_Selected passage_
_ _ _ _ _ _ _
2. A module hierarchy `Language.Haskell.Parser` that defines `HsExpr Parsed`, and has the properties enumerated below. Presumably this package buys into the full `Anno` infrastructure to decorate the parse tree.
3. Rejig GHC to use `HsExpr Parsed` rather than `HsExpr (GhcPass Parsed)`.
4. Move the first two from `ghc` to an `haskell-syntax` package.
5. Figure out what needs to be done to create a `haskell-parser` package, later.
----
Properties:
1. A (pre-processed) string can be parsed into `HsExpr Parsed`. Let's call this operation `parse`. (By "pre-processed", we mean that there is no CPP left in the input string.)
2. `HsExpr Parsed` can be pretty-printed to a string. Let's call this operation `print`.
3. `parse` and `print` are exact inverses, in both directions.
4. `HsExpr Parsed` is a suitable data structure to use as the input to a compilation pipeline. It is structured and recursive.
5. `HsExpr Parsed` depends on a minimum of infrastructure. In particular, no aspects of e.g. type-checking or code generation should be depended on by any module defining the `HsExpr` type, nor the `parse` or `print` functions.
6. `HsExpr` is extensible, fitting with the TTG framework for extension in other phases; the unextended `HsExpr` contains the essence of the Haskell AST, with the parts that are useful to many syntax processors.
---
For (1) we need to remove all dependencies of GHC from all L.H.S modules. This is well underway (move HsModule) https://gitlab.haskell.org/ghc/ghc/-/merge_requests/8228 (move MatchGroup Origin field) https://gitlab.haskell.org/ghc/ghc/-/merge_requests/8301 (TTG for splices) https://gitlab.haskell.org/ghc/ghc/-/merge_requests/7821 (removing other dependencies) https://gitlab.haskell.org/ghc/ghc/-/merge_requests/8308 (dealing with FastString) https://gitlab.haskell.org/ghc/ghc/-/issues/21628. We need to keep reviewing these and enforcing a criteria: the base AST should represent the complexity of the source code, but doesn't need to keep e.g. annotations, that's a Parser extension to the AST.
For (2) we should start moving the parser modules to `Language.Haskell.Parser`. I don't think we should do this yet, (1) must be complete first
For (3) we need (2)
For (4), we can have it before (3), but need (1,2).
Let's keep tuning this description with the plan.
----
For history, here is the original ticket description:
This issue follows a previous discussion in a TTG related MR.
I want to further this discussion, in particular because of some design decisions concerning my MR https://gitlab.haskell.org/ghc/ghc/-/merge_requests/8228 (see below)
_ _ _ _ _ _ _
_Given data_
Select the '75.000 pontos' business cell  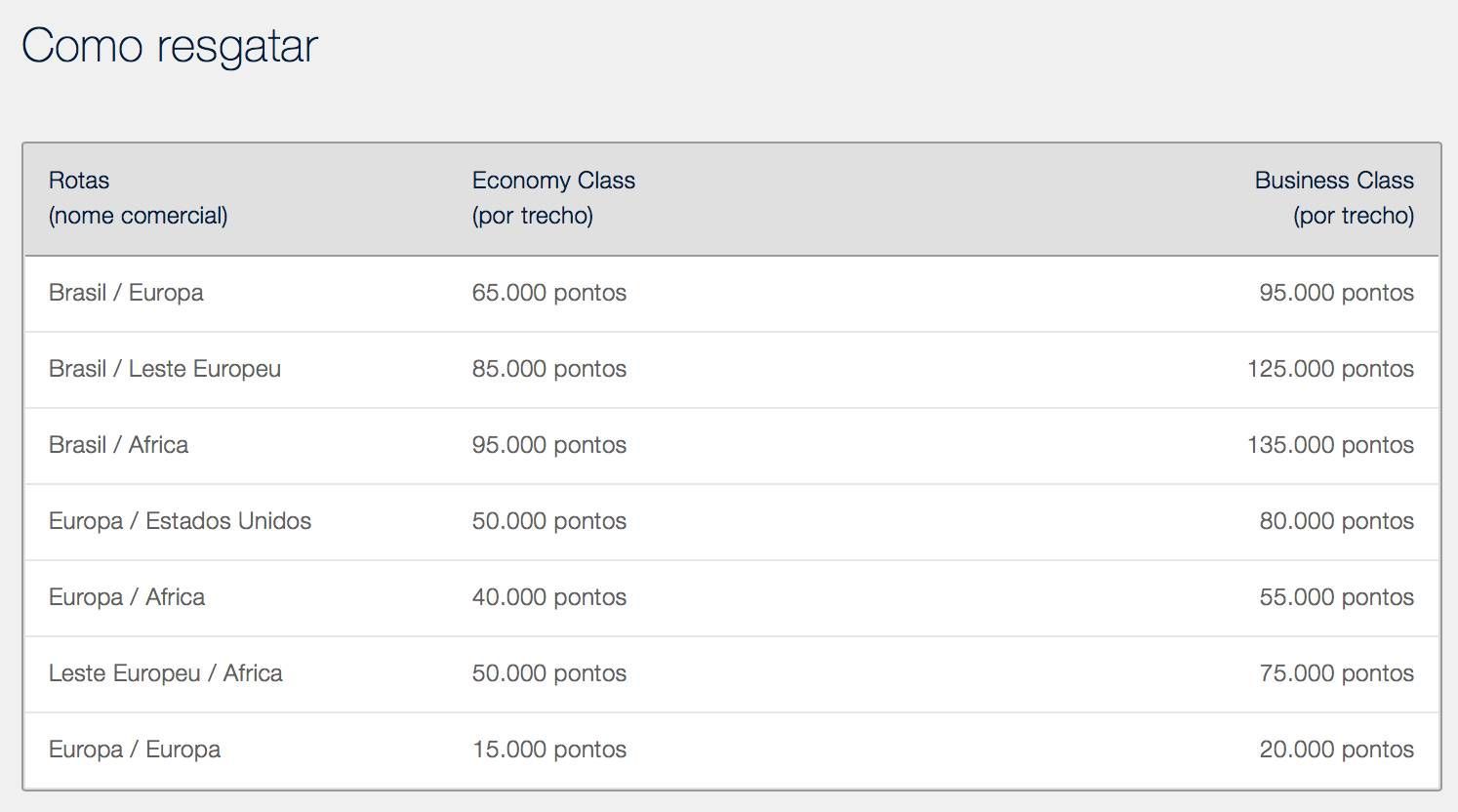1336,673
_ _ _ _ _ _ _
_Problem requirements_
Extend the passage on splitting the Haskell syntax tree and parser out of GHC, picking up right after its final sentence.

_Reply to the exercise_
Quoting @rae in https://gitlab.haskell.org/ghc/ghc/-/merge_requests/4782#note_415958:
> I want to add a small new thought: What if the result of > parsing weren't GhcPs, but Parsed. That is, we have a client-independent phase indicator Parsed :: Type that lives in > > the client-independent space. GhcPass would just encompass GhcRn and GhcTc. For me, the fact that you can parse into > > and pretty-print from an AST is its fundamental property, and a great part to start any design discussion.
> One challenge is that, to really have the parse/pretty-print property, you need information about whitespace, comments, > keyword spellings, unicode syntax, and such. This information is mostly useless after parsing. Since our TTG structure
> offers no way to remove fields, putting this information in the base tree might make it less usable downstream. That > > might be why we use extension points for this data today.
> So maybe I advocate for a compromise position: put Parser as a general, client-independent pass. All the source annotation stuff would also live in the client-independent space. But design the AST so that there are extensions for Parser, around annotations it is unlikely for clients to need. It would be a judgment call around what information is likely useless to clients (for example, one could argue that the distinction between (x `f`) and f x is "useless"), but I think we are likely to make mostly good judgments around this.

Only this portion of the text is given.